Perryville Corporate Park
Clinton, N.J. 08809-4000
Re: Legality of the 6 ¾% Senior Secured Notes Due of Foster Wheeler LLC (the “New Notes”) and the guarantees (the “Guarantees”) thereof.
Ladies and Gentlemen:
We have acted as special United States counsel for Foster Wheeler Ltd. (“Parent”), a Bermuda company, Foster Wheeler LLC (the “Company”), a Delaware limited liability company, and the subsidiary guarantors listed on Exhibit A hereto (the “Subsidiary Guarantors” and collectively with Parent, the “Guarantors”), in connection with the preparation of the registration statement (the “Registration Statement”) on Form S-4 filed with the Securities and Exchange Commission under the Securities Act of 1933, as amended, relating to (a) the proposed exchange of up to __________ Common Shares of Parent for any and all (1) 9.00% Preferred Securities, Series I of FW Preferred Capital Trust I, (2) 6.50% Convertible Subordinated Notes due 2007 issued by Parent and guaranteed by LLC, and (3) Series 1999 C Bonds and Series 1999 D Bonds (as defined in the Second Amended and Restated Mortgage, Security Agreement, and Indenture of Trust dated as of October 15, 1999 from Village of Robbins, Cook County, Illinois, to SunTrust Bank, Central Florida, National Association, as Trustee), and (b) the proposed exchange of up to $200,000,000 in aggregate principal amount of New Notes to be issued by the Company and guaranteed by the Guarantors for any and all 6 ¾% Senior Secured Notes Due 2005 (the “2005 Notes”) issued by the Company and guaranteed by the Guarantors.

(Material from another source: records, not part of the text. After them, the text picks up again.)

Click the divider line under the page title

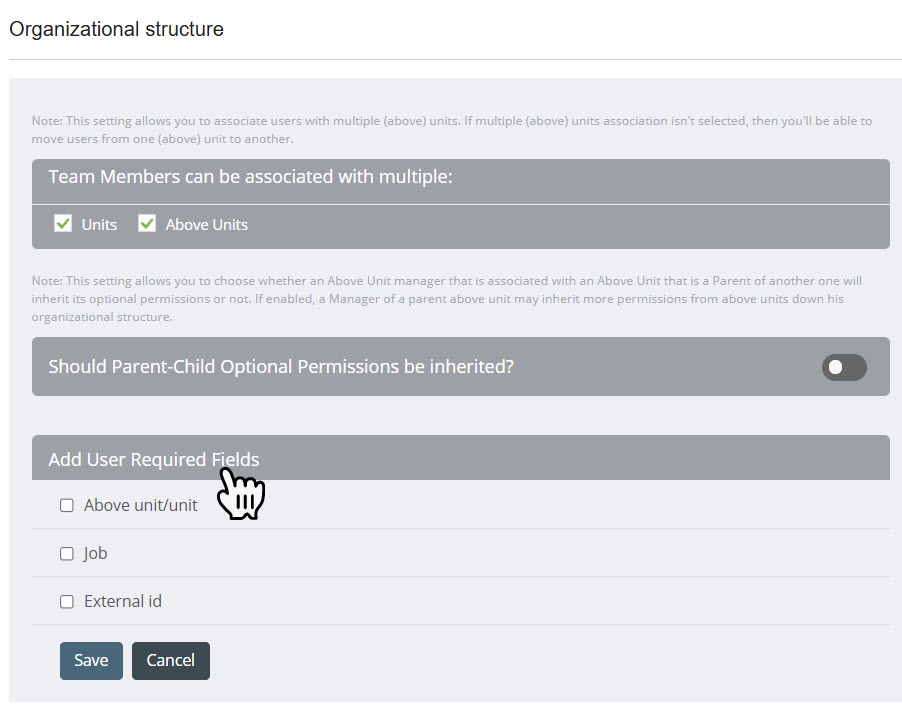(455, 60)
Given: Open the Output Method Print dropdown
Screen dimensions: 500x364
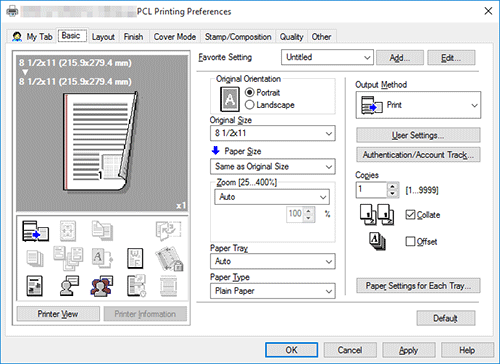Looking at the screenshot, I should 418,105.
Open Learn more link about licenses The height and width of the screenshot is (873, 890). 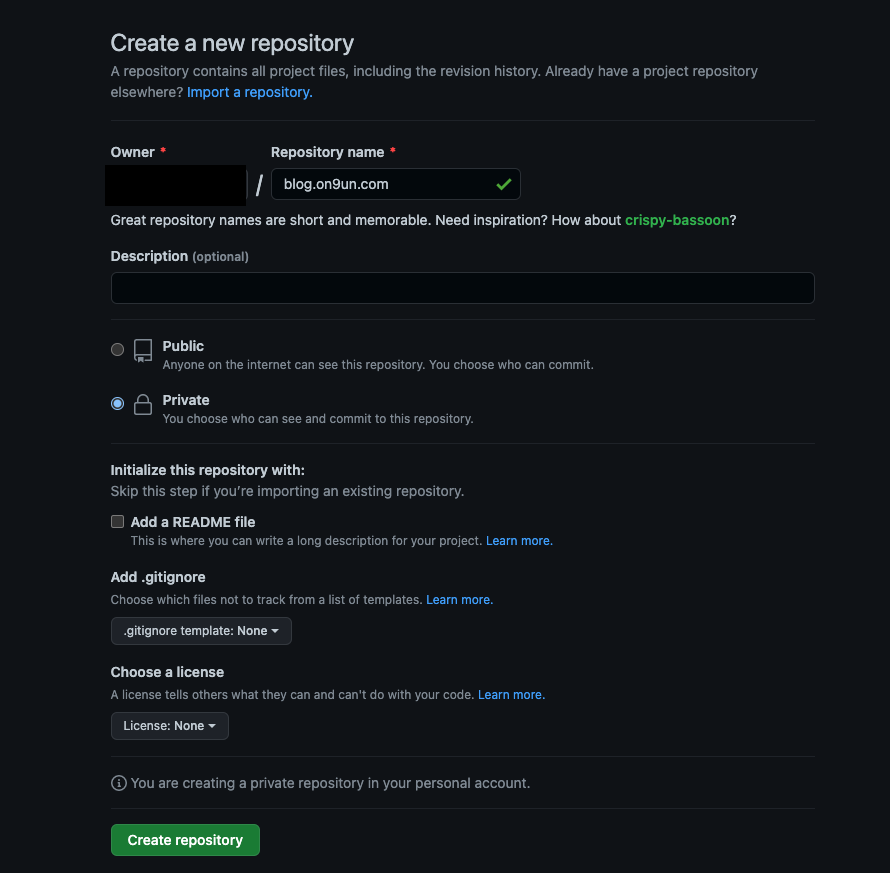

In so acting, we have reviewed the Indenture dated as of November 15, 1995 by Foster Wheeler Corporation to Harris Trust and Savings Bank, as amended by the Amended and Restated First Supplemental Indenture dated as of May 25, 2001 among Foster Wheeler LLC, BNY Midwest Trust Company and the guarantors named therein, as further amended by the Second Supplemental Indenture dated as of August 16, 2002 among Foster Wheeler LLC, BNY Midwest Trust Company and the guarantors named therein (the “Original Indenture”) and the Supplemental Indenture to be entered into by Foster Wheeler LLC, BNY Midwest Trust Company and the Guarantors relating to the New Notes (the “Supplemental Indenture” and the Original Indenture as amended by the Supplemental Indenture, the “Indenture”), the Guaranty Agreement to be entered into by the Guarantors (the “Guarantee Agreement”). We have also
Foster Wheeler Ltd.
Foster Wheeler LLC
and Subsidiary Guarantors
c/o Foster Wheeler Inc.
December 19, 2003
reviewed such matters of law and examined original, certified, conformed or photographic copies of such other documents, records, agreements and certificates as we have deemed necessary as a basis for the opinions hereinafter expressed. In such review, we have assumed the genuineness of signatures on all documents submitted to us as originals and the conformity to original documents of all copies submitted to us as certified, conformed or photographic copies.
For purposes of the opinions below, we have assumed that the execution and delivery of, and the performance of all obligations under, each of the Original Indenture (in the case of the Trustee only), the Supplemental Indenture and the Guaranty Agreement has been duly authorized by all requisite action by the Trustee and the Guarantors organized in states other than New York and Delaware, and that each of the Indenture (in the case of the Trustee only), the Supplemental Indenture and the Guaranty Agreement has been duly executed and delivered by the Trustee and each of the Guarantors organized in states other than New York and Delaware, and is a valid and binding agreement of, the Trustee, enforceable against the Trustee in accordance with its terms.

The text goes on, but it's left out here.